Szatynka otworzyła na chwilę duże oczy i
wyciągnęła w moim kierunku drobną, poranioną dłoń. Delikatnie dotknęła mojego
policzka, a następnie odgarnęła z czoła grzywkę.
- Oszukujesz się, Draco. – wyszeptała tak
cicho, że musiałem wytężyć słuch. – Ty już mu nie usługujesz. Zastanów się nad
tym, czy warto w to brnąć.
Jej ręka opadła w dół, a oczy zamknęły. Przez
całe moje ciało przemknął lodowaty powiew na myśl, że to już koniec. Jednak nie
był nim. Był dopiero początkiem, a ona miała żyć.

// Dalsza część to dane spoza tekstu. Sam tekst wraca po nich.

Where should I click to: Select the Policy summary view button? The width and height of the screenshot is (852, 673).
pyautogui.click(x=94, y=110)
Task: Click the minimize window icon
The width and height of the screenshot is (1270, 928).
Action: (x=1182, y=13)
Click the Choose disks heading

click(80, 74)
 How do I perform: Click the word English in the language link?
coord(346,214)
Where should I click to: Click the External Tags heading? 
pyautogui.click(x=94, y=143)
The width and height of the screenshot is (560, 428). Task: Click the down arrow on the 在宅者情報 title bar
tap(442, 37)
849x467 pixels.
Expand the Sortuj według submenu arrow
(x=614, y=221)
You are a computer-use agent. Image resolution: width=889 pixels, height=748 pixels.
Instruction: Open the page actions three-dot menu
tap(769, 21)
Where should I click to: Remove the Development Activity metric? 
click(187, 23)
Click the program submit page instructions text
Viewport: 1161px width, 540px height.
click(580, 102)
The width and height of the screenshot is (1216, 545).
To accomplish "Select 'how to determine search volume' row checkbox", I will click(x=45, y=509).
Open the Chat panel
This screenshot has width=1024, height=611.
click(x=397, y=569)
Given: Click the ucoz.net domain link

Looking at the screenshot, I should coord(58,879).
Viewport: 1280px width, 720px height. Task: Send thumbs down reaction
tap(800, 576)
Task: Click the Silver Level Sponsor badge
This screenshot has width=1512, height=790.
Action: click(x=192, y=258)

Dźwignąłem więc jej omdlałe ciało na ręce, aby
w jak najszybszym tempie pobiec do Theodora. Był jej nadzieją po raz kolejny.
Musiał ją uratować, musiał!
Wpadłem do jego gabinetu, uprzednio prawie
taranując drzwi. Wyglądało na to, że właśnie wychodził. W tym momencie jednak
patrzył na mnie oniemiały, lecz widząc moją minę nie zadawał pytań. Od razu
przystąpił do działania.
Obserwowałem z boku, jak mój przyjaciel po
raz kolejny stara się ją uratować, jak przywraca jej czynności życiowe, które
prawie całkowicie zanikały. Jego ruchy stawały się coraz bardziej zdesperowane.
Bał się. Pierwszy raz widziałem, jak pewność siebie znika z jego twarzy,
zastąpiona przerażeniem. Miałem wrażenie, że już znał wynik swoich działań, ale
nie chciał go przyjąć do wiadomości.
Po kilkunastu minutach opadł na fotel, łapiąc
się za głowę.
- Theo? – zapytałem ostrożnie, lecz on nie
odpowiedział. – Theo, ona nie…
- Nie dałem rady. – załkał. – Nie dałem,
kurwa, rady!
- Nie… - wyszeptałem i podszedłem do jej
łóżka. Była cała blada, a obok jej szyi leżała zakrwawiona chusteczka. Nie
oddychała już. Była martwa.
Wziąłem drżącymi palcami chusteczkę w dłonie,
zaciskając mocno na niej palce. Nie miałem pojęcia, że moje ciało drży. Nie
mogłem w to uwierzyć.
- Dlaczego nigdy nie słuchasz, Granger?! –
wyszeptałem, coraz mocniej wbijając palce w chusteczkę. – Dlaczego ty zawsze
musisz kurwa robić po swojemu?!
Wziąłem jej dłoń w swoją. Była taka lodowata,
a jeszcze niedawno taka ciepła. Moja głowa opadła w dół, walczyłem ze sobą. Nie
chciałem się rozkleić, bo to nic by nie dało. Czy była tylko kolejnym
człowiekiem, który zginął przez głupotę?
Poczułem, jak coś delikatnie zaciska się na
mojej dłoni. Podniosłem gwałtownie głowę, patrząc na swoją rękę. Tak, jej palce
delikatnie zaciskały się na moich. Jej twarz zaczęła wykrzywiać się w bolesnym
grymasie. Żyła.
- Theodor…. – wyszeptałem. – Theodor, szybko!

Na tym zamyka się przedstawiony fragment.